===== Exercise data =====
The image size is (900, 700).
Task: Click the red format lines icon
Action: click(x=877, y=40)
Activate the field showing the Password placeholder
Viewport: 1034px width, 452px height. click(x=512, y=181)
=====
===== Exercise data =====
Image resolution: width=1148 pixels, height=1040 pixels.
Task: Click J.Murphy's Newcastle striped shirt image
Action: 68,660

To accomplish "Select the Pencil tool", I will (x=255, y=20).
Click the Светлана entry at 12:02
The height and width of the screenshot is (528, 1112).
=====
Task directions => Your answer must be the lines above from the one containing "Click the Светлана entry at 12:02" to the one containing "The height and", both included, restated word for word.

Answer for the task =>
Click the Светлана entry at 12:02
The height and width of the screenshot is (528, 1112).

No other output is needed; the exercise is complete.